(Stored records)
----
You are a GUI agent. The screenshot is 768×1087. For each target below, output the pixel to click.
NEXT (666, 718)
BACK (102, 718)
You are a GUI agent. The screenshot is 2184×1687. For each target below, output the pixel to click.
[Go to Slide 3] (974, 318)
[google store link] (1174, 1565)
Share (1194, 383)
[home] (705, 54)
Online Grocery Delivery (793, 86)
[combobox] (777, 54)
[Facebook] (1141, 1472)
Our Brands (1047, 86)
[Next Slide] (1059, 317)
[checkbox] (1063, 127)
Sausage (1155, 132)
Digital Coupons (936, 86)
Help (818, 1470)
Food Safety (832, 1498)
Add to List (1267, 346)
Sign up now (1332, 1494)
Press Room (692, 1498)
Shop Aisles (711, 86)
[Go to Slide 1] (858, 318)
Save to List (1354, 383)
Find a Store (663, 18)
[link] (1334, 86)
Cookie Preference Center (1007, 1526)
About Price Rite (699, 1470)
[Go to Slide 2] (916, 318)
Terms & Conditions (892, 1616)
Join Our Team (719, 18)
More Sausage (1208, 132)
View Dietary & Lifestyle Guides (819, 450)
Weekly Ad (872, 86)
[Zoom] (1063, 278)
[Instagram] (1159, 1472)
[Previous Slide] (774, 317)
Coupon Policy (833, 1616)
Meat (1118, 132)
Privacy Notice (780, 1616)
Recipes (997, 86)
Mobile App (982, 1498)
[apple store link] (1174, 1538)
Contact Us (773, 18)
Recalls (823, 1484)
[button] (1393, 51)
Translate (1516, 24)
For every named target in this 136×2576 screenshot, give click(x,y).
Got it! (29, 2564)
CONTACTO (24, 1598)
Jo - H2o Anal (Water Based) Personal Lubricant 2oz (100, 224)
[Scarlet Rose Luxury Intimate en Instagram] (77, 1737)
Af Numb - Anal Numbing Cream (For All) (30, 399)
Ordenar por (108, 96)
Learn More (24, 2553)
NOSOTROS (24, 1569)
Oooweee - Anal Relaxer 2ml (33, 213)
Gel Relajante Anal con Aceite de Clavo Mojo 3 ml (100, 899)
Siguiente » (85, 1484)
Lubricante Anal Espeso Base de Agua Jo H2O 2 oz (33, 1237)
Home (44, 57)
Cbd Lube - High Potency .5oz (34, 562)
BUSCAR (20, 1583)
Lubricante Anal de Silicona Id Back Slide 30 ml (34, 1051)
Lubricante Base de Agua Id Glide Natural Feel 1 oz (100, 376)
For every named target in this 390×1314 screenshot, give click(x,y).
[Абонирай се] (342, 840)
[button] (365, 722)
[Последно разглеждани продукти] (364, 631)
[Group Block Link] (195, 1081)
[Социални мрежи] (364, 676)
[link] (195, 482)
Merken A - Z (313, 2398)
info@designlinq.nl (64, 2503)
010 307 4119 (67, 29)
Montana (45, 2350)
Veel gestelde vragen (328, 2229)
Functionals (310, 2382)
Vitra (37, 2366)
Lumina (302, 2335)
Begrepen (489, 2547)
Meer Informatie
----
> What you will do
Keep the wording exact. Give all of the records again.

> Exercise result
You are a GUI agent. The screenshot is 768×1087. For each target below, output the pixel to click.
NEXT (666, 718)
BACK (102, 718)
You are a GUI agent. The screenshot is 2184×1687. For each target below, output the pixel to click.
[Go to Slide 3] (974, 318)
[google store link] (1174, 1565)
Share (1194, 383)
[home] (705, 54)
Online Grocery Delivery (793, 86)
[combobox] (777, 54)
[Facebook] (1141, 1472)
Our Brands (1047, 86)
[Next Slide] (1059, 317)
[checkbox] (1063, 127)
Sausage (1155, 132)
Digital Coupons (936, 86)
Help (818, 1470)
Food Safety (832, 1498)
Add to List (1267, 346)
Sign up now (1332, 1494)
Press Room (692, 1498)
Shop Aisles (711, 86)
[Go to Slide 1] (858, 318)
Save to List (1354, 383)
Find a Store (663, 18)
[link] (1334, 86)
Cookie Preference Center (1007, 1526)
About Price Rite (699, 1470)
[Go to Slide 2] (916, 318)
Terms & Conditions (892, 1616)
Join Our Team (719, 18)
More Sausage (1208, 132)
View Dietary & Lifestyle Guides (819, 450)
Weekly Ad (872, 86)
[Zoom] (1063, 278)
[Instagram] (1159, 1472)
[Previous Slide] (774, 317)
Coupon Policy (833, 1616)
Meat (1118, 132)
Privacy Notice (780, 1616)
Recipes (997, 86)
Mobile App (982, 1498)
[apple store link] (1174, 1538)
Contact Us (773, 18)
Recalls (823, 1484)
[button] (1393, 51)
Translate (1516, 24)
For every named target in this 136×2576 screenshot, give click(x,y).
Got it! (29, 2564)
CONTACTO (24, 1598)
Jo - H2o Anal (Water Based) Personal Lubricant 2oz (100, 224)
[Scarlet Rose Luxury Intimate en Instagram] (77, 1737)
Af Numb - Anal Numbing Cream (For All) (30, 399)
Ordenar por (108, 96)
Learn More (24, 2553)
NOSOTROS (24, 1569)
Oooweee - Anal Relaxer 2ml (33, 213)
Gel Relajante Anal con Aceite de Clavo Mojo 3 ml (100, 899)
Siguiente » (85, 1484)
Lubricante Anal Espeso Base de Agua Jo H2O 2 oz (33, 1237)
Home (44, 57)
Cbd Lube - High Potency .5oz (34, 562)
BUSCAR (20, 1583)
Lubricante Anal de Silicona Id Back Slide 30 ml (34, 1051)
Lubricante Base de Agua Id Glide Natural Feel 1 oz (100, 376)
For every named target in this 390×1314 screenshot, give click(x,y).
[Абонирай се] (342, 840)
[button] (365, 722)
[Последно разглеждани продукти] (364, 631)
[Group Block Link] (195, 1081)
[Социални мрежи] (364, 676)
[link] (195, 482)
Merken A - Z (313, 2398)
info@designlinq.nl (64, 2503)
010 307 4119 (67, 29)
Montana (45, 2350)
Veel gestelde vragen (328, 2229)
Functionals (310, 2382)
Vitra (37, 2366)
Lumina (302, 2335)
Begrepen (489, 2547)
Meer Informatie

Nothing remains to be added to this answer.